## Given request
Render the material below as a Markdown table with the columns Row and Line, one numbered row for each line of text, skipping blank lines.

## Data shown
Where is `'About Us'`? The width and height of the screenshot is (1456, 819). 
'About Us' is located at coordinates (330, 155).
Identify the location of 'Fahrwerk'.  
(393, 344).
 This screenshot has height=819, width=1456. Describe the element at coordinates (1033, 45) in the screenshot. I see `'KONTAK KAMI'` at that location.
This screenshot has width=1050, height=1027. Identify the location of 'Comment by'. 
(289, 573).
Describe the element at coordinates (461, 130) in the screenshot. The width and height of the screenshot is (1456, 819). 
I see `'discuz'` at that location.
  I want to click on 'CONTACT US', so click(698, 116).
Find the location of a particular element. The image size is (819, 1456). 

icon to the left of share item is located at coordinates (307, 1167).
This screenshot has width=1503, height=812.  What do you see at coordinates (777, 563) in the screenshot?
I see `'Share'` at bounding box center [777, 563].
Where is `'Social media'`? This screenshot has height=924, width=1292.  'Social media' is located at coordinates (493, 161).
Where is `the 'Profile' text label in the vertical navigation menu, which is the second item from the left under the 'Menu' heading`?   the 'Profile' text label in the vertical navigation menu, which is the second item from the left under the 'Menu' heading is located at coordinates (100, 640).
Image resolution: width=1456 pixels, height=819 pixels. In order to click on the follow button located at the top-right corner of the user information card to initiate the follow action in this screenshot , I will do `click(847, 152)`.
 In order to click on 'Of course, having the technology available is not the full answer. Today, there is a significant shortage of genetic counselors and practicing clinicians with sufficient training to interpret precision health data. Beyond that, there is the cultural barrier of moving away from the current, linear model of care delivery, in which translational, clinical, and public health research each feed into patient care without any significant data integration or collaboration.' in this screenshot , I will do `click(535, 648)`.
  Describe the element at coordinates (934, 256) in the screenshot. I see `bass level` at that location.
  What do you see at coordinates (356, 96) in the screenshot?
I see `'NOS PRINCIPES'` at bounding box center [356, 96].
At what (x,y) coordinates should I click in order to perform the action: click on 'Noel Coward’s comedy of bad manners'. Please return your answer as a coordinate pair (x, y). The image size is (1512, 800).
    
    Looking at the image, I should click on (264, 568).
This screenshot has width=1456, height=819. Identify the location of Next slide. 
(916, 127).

## Final result
| Row | Line |
|---|---|
| 1 | Where is `'About Us'`? The width and height of the screenshot is (1456, 819).  |
| 2 | 'About Us' is located at coordinates (330, 155). |
| 3 | Identify the location of 'Fahrwerk'.   |
| 4 | (393, 344). |
| 5 |  This screenshot has height=819, width=1456. Describe the element at coordinates (1033, 45) in the screenshot. I see `'KONTAK KAMI'` at that location. |
| 6 | This screenshot has width=1050, height=1027. Identify the location of 'Comment by'.  |
| 7 | (289, 573). |
| 8 | Describe the element at coordinates (461, 130) in the screenshot. The width and height of the screenshot is (1456, 819).  |
| 9 | I see `'discuz'` at that location. |
| 10 |   I want to click on 'CONTACT US', so click(698, 116). |
| 11 | Find the location of a particular element. The image size is (819, 1456).  |
| 12 | icon to the left of share item is located at coordinates (307, 1167). |
| 13 | This screenshot has width=1503, height=812.  What do you see at coordinates (777, 563) in the screenshot? |
| 14 | I see `'Share'` at bounding box center [777, 563]. |
| 15 | Where is `'Social media'`? This screenshot has height=924, width=1292.  'Social media' is located at coordinates (493, 161). |
| 16 | Where is `the 'Profile' text label in the vertical navigation menu, which is the second item from the left under the 'Menu' heading`?   the 'Profile' text label in the vertical navigation menu, which is the second item from the left under the 'Menu' heading is located at coordinates (100, 640). |
| 17 | Image resolution: width=1456 pixels, height=819 pixels. In order to click on the follow button located at the top-right corner of the user information card to initiate the follow action in this screenshot , I will do `click(847, 152)`. |
| 18 |  In order to click on 'Of course, having the technology available is not the full answer. Today, there is a significant shortage of genetic counselors and practicing clinicians with sufficient training to interpret precision health data. Beyond that, there is the cultural barrier of moving away from the current, linear model of care delivery, in which translational, clinical, and public health research each feed into patient care without any significant data integration or collaboration.' in this screenshot , I will do `click(535, 648)`. |
| 19 |   Describe the element at coordinates (934, 256) in the screenshot. I see `bass level` at that location. |
| 20 |   What do you see at coordinates (356, 96) in the screenshot? |
| 21 | I see `'NOS PRINCIPES'` at bounding box center [356, 96]. |
| 22 | At what (x,y) coordinates should I click in order to perform the action: click on 'Noel Coward’s comedy of bad manners'. Please return your answer as a coordinate pair (x, y). The image size is (1512, 800). |
| 23 |     Looking at the image, I should click on (264, 568). |
| 24 | This screenshot has width=1456, height=819. Identify the location of Next slide.  |
| 25 | (916, 127). |